The Sherman Economic Development Corp. is partnering with the Advanced Manufacturing Consortium, which is in the middle of its third year, to host a mid-year celebration for the students in the Advanced Manufacturing Program on Thursday at the Sherman Municipal Ballroom.


The facilitators of the training course are putting together a banquet with several activities planned as a way to recognize the work students are putting into the program while also showing them what types of jobs they could look forward to upon completion of the program.


SEDCO Executive Vice President Stacey Jones said the consortium is excited to offer this expanded way of celebrating the AMP students.


“It helps get students comfortable talking to their mentors and prepares them for the next step,” Jones said.


Jones said when the program started in 2016, there were only 10 students from the then two participating school districts.
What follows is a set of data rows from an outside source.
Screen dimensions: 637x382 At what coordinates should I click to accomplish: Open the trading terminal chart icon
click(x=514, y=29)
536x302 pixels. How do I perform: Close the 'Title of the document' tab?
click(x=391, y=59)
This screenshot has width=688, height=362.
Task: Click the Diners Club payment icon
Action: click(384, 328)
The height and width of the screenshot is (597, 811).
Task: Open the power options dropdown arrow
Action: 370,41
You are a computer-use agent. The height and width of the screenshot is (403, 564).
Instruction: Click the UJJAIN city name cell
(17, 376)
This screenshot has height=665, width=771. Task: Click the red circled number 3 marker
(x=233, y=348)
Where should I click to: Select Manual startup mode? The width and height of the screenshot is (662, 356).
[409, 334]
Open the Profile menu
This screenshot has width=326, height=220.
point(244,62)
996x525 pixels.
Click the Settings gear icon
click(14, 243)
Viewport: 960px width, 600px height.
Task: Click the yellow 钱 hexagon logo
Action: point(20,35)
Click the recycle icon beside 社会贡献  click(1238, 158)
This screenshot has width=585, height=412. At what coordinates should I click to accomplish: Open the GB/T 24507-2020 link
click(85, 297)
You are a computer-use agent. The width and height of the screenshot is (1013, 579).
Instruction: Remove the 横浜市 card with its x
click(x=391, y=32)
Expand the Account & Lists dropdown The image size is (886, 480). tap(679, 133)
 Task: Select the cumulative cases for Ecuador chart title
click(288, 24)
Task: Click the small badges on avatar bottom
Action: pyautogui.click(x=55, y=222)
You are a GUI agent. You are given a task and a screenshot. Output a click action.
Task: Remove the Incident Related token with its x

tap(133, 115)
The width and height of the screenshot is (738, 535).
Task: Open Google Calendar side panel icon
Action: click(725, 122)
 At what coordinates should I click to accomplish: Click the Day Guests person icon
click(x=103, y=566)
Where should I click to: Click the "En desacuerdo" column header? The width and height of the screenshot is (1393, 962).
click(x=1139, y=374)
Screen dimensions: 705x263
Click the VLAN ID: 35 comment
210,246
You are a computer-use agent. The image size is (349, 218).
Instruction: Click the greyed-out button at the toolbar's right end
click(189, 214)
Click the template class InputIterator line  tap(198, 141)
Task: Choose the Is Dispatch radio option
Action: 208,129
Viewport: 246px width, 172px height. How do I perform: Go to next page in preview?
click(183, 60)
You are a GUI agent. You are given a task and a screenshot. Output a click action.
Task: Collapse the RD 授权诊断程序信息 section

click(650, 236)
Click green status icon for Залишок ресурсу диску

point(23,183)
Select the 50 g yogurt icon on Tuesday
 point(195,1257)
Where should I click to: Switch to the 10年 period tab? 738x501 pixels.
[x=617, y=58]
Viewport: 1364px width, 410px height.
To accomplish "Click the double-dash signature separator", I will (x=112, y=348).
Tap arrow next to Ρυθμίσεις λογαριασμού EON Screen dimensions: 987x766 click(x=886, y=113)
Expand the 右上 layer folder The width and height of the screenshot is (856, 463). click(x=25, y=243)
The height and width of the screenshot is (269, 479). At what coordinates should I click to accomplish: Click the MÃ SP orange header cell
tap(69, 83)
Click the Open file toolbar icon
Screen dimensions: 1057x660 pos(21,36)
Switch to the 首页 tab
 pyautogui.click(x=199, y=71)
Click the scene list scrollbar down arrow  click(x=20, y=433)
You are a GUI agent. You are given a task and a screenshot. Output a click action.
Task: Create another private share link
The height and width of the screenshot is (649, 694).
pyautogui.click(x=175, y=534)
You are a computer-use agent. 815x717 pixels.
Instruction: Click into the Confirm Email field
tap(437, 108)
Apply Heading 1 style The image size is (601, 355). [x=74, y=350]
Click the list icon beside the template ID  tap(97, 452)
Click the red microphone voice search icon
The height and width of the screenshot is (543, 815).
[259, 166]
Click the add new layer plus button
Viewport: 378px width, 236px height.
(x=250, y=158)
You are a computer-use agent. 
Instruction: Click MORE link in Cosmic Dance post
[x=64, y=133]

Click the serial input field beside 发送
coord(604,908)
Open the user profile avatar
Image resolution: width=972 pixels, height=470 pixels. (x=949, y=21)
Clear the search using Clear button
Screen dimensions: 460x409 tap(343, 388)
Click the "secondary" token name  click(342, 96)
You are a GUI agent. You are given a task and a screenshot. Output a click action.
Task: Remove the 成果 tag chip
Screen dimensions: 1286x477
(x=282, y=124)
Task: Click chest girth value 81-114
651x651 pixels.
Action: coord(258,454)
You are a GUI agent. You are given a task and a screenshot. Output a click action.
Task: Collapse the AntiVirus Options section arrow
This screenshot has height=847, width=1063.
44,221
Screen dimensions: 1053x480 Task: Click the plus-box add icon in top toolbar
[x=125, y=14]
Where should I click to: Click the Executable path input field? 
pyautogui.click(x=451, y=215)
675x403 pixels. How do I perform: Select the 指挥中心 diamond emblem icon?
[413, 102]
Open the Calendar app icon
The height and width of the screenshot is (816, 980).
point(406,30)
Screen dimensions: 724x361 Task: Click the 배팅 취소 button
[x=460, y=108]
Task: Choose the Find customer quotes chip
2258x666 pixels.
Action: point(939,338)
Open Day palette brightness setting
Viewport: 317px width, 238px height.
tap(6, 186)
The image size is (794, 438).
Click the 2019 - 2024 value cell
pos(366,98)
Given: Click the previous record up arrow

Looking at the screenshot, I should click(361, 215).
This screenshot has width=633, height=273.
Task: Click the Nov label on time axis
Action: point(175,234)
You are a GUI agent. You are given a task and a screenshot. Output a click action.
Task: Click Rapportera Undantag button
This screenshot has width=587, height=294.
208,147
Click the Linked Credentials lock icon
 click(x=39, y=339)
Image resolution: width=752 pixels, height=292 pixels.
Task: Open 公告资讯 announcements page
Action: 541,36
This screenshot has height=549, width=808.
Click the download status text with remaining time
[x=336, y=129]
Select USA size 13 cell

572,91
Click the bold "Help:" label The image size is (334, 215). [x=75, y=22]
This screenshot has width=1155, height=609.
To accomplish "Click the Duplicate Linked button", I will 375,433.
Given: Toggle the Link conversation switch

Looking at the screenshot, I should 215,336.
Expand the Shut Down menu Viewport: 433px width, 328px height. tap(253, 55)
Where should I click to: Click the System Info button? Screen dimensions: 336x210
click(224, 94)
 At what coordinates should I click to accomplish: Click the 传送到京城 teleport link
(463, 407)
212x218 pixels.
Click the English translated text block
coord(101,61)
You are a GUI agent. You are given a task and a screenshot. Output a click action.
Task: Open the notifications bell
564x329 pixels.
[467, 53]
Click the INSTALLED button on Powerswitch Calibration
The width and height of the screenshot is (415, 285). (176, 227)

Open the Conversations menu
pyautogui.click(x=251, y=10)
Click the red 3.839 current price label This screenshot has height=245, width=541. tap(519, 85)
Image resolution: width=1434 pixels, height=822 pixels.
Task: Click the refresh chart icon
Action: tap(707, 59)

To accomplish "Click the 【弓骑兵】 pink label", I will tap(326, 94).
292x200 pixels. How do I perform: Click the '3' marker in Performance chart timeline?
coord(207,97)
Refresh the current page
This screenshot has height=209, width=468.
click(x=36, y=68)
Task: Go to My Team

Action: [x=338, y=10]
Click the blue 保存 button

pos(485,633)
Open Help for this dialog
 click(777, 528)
Today there are five districts participating with a total of 79 students.


“It’s grown so much this year, we can no longer offer a free scholarship to everyone who completes the program,” Jones said. “The students now have to apply for the scholarship at the end of the year.”


She said those students wishing to go to Grayson College to finish their two-year degrees have the option to do so, provided they can get funding elsewhere.


Jones said last year was the first time the organizers offered a mid-year celebration in addition to the end of year one.


“We have had such tremendous success with the program, students are really getting out and promoting it,” Jones said.


One new activity that will be offered at this year’s banquet is a friendly competition where students will be given some sort of engineering project, probably something akin to Legos Jones said, and will be judged on how well they followed the instructions. She said it’s a fun way for the students to demonstrate the principals they are learning in the program.


Jones also said several sponsor company’s provided a tool belt with AMP-branded starter tools last year for the students as a way to get them started. She said this year there will be tours with various manufacturers before the banquet where students, their mentors and the instructors will get to see first hand what the students will potentially be doing once they enter the workforce. There will be long term and younger employees present to answer questions as well as to provide their perspectives to the students.


Jones said the students are excited to get out and use the skills they are developing in the program. She said part of the program is to get students out to see the facilities in person at least four times a year. This upcoming tour is among those opportunities.


Last fall, the students participated in a competition called Swap It Up where the groups got to interact with the companies in the community while providing for area non-profits. That competition also ended with a banquet bringing all the schools together.


Several area manufacturers have signed on to support the program. In addition to the dual-credit courses and hands-on training the students receive, they also get to utilize a facility at Grayson College that was constructed exclusively for the program.